[[ Data to use open ]]

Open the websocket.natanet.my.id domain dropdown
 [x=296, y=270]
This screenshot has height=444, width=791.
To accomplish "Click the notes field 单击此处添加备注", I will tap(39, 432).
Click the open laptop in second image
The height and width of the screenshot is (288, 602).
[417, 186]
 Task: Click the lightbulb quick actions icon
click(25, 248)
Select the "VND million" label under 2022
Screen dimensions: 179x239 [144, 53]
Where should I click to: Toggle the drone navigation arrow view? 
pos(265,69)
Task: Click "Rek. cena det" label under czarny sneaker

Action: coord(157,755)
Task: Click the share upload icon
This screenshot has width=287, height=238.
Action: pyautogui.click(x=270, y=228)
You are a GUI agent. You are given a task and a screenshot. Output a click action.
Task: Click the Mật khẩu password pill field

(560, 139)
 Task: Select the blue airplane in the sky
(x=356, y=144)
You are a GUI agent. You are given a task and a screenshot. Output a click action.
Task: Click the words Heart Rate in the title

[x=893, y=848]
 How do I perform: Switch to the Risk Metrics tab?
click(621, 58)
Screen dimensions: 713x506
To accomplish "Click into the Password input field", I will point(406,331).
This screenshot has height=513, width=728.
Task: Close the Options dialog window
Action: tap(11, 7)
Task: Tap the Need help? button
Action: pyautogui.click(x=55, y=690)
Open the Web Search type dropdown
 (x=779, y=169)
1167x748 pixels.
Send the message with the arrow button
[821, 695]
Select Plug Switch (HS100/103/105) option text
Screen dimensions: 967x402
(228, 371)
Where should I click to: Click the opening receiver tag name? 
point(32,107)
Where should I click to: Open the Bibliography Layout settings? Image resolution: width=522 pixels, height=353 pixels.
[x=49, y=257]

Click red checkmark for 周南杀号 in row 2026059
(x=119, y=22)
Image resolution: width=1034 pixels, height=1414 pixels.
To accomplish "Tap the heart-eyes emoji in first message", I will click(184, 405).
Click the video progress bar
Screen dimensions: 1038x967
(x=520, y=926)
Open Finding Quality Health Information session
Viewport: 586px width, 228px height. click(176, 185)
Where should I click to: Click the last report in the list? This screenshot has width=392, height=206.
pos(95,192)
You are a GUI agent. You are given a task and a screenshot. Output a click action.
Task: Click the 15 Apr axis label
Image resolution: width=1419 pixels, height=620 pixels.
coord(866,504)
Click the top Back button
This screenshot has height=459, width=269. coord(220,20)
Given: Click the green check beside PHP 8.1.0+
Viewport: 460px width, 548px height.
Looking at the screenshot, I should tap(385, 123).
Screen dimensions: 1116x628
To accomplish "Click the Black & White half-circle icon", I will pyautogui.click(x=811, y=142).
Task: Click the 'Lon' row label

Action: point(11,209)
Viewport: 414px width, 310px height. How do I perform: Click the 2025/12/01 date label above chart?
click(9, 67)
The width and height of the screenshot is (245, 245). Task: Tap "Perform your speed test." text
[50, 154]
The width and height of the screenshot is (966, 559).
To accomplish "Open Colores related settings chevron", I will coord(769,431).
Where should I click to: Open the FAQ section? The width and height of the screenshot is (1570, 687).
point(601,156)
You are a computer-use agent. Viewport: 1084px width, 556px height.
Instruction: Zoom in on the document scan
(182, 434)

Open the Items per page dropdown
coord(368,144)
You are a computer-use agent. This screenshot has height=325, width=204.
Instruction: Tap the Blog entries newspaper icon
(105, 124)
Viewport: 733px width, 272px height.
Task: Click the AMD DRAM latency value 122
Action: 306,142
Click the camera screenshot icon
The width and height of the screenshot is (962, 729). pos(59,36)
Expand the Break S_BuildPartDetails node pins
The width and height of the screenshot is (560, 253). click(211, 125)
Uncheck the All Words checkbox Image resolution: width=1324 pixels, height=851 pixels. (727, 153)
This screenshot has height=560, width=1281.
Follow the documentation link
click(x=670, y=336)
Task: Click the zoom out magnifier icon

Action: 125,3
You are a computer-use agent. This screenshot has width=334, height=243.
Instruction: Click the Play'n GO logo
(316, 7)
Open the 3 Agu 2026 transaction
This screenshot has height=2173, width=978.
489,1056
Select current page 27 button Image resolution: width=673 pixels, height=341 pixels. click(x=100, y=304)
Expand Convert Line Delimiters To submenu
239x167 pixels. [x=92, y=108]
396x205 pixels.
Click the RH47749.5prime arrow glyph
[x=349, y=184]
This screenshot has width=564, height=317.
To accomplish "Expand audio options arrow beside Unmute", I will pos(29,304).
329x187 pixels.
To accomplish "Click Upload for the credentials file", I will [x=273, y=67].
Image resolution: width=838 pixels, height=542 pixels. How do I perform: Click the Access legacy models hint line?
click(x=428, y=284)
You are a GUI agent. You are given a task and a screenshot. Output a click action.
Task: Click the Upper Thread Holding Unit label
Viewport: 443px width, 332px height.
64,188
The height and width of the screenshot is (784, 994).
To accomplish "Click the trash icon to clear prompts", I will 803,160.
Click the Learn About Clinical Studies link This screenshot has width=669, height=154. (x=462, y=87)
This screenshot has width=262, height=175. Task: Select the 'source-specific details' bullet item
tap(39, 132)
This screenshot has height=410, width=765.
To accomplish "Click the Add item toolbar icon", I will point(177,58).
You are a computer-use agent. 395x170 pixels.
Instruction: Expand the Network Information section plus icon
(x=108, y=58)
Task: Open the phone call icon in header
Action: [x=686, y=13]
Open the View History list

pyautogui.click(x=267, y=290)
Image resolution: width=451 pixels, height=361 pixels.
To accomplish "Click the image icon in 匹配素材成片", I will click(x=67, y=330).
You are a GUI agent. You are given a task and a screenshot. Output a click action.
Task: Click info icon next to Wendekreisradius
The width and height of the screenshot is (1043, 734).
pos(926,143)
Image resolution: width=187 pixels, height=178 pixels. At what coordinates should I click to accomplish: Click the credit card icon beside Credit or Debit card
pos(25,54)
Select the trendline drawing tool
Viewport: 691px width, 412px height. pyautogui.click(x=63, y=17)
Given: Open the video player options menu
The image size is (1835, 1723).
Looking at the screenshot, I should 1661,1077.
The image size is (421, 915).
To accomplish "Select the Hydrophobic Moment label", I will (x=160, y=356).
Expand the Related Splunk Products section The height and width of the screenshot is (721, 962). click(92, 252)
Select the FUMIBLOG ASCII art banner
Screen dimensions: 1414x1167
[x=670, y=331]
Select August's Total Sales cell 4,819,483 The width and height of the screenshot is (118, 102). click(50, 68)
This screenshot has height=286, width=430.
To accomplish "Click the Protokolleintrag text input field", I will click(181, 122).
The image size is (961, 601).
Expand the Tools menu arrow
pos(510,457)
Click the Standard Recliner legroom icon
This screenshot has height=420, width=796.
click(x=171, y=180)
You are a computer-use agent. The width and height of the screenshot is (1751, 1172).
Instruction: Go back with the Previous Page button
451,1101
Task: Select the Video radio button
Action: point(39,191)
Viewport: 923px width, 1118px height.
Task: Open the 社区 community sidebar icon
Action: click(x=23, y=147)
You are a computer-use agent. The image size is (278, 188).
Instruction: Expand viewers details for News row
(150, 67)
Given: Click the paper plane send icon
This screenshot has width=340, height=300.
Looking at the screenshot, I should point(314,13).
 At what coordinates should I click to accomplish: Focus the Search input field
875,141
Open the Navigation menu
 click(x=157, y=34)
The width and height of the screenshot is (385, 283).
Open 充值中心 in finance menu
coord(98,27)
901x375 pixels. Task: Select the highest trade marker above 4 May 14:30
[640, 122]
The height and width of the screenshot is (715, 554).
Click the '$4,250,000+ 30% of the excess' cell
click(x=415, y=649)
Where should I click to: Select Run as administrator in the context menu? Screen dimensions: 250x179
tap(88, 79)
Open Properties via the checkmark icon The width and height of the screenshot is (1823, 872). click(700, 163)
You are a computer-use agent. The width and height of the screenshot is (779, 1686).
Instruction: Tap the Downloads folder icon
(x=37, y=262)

[[ Data to use closed ]]

Take exactly the lines from the one containing "396x205 pixels." through the one containing "Image resolution: width=451" in the data above, and output them with nothing added.

_Task output_
396x205 pixels.
Click the RH47749.5prime arrow glyph
[x=349, y=184]
This screenshot has width=564, height=317.
To accomplish "Expand audio options arrow beside Unmute", I will pos(29,304).
329x187 pixels.
To accomplish "Click Upload for the credentials file", I will [x=273, y=67].
Image resolution: width=838 pixels, height=542 pixels. How do I perform: Click the Access legacy models hint line?
click(x=428, y=284)
You are a GUI agent. You are given a task and a screenshot. Output a click action.
Task: Click the Upper Thread Holding Unit label
Viewport: 443px width, 332px height.
64,188
The height and width of the screenshot is (784, 994).
To accomplish "Click the trash icon to clear prompts", I will 803,160.
Click the Learn About Clinical Studies link This screenshot has width=669, height=154. (x=462, y=87)
This screenshot has width=262, height=175. Task: Select the 'source-specific details' bullet item
tap(39, 132)
This screenshot has height=410, width=765.
To accomplish "Click the Add item toolbar icon", I will point(177,58).
You are a computer-use agent. 395x170 pixels.
Instruction: Expand the Network Information section plus icon
(x=108, y=58)
Task: Open the phone call icon in header
Action: [x=686, y=13]
Open the View History list

pyautogui.click(x=267, y=290)
Image resolution: width=451 pixels, height=361 pixels.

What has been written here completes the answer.